• _The task_
Reproduce word for word, from the entries below, the line with "Concepts (955, 1280)", the line with "Pallet Racking & Accessories (468, 204)", and every line between them, and nothing more.

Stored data

-----

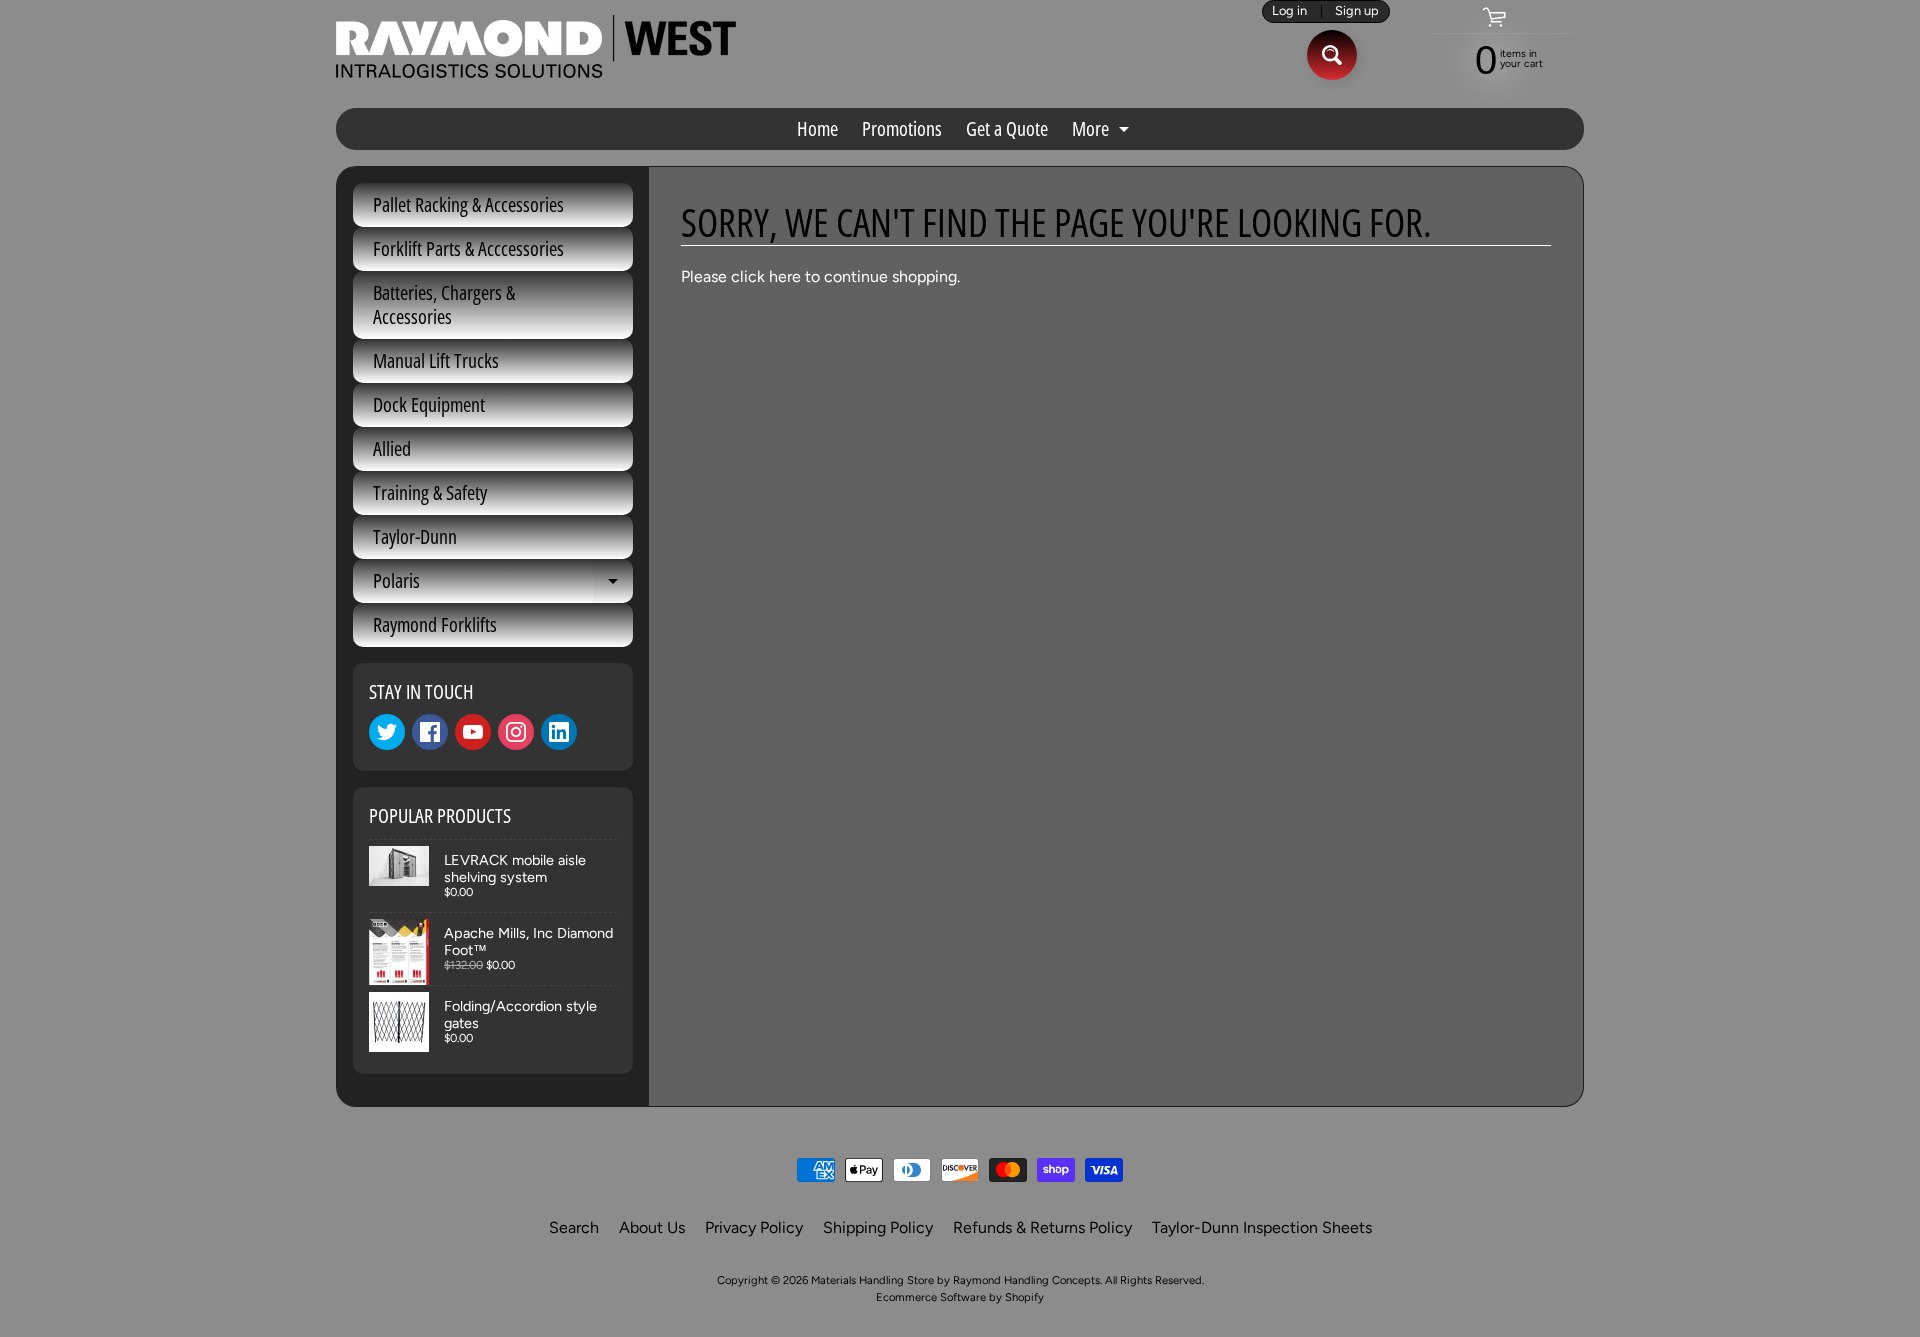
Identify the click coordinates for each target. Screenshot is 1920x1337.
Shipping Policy (878, 1227)
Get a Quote (1007, 128)
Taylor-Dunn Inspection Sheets (1262, 1227)
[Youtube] (473, 732)
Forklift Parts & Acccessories (468, 248)
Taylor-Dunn (415, 536)
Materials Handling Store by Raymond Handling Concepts (955, 1280)
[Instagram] (516, 732)
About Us (652, 1227)
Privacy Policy (754, 1227)
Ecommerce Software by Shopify (960, 1297)
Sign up (1357, 11)
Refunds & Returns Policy (1042, 1227)
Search (574, 1227)
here (785, 276)
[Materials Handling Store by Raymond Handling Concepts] (536, 46)
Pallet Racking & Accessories (468, 204)
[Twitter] (387, 732)
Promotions (902, 128)
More (1103, 132)
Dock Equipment (429, 404)
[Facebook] (430, 732)
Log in (1289, 11)
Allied (392, 448)
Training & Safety (430, 492)
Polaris (503, 585)
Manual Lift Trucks (436, 360)
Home (817, 128)
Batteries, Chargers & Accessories (444, 304)
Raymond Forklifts (435, 624)
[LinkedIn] (559, 732)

-----

• _Completed task_
Materials Handling Store by Raymond Handling Concepts (955, 1280)
[Instagram] (516, 732)
About Us (652, 1227)
Privacy Policy (754, 1227)
Ecommerce Software by Shopify (960, 1297)
Sign up (1357, 11)
Refunds & Returns Policy (1042, 1227)
Search (574, 1227)
here (785, 276)
[Materials Handling Store by Raymond Handling Concepts] (536, 46)
Pallet Racking & Accessories (468, 204)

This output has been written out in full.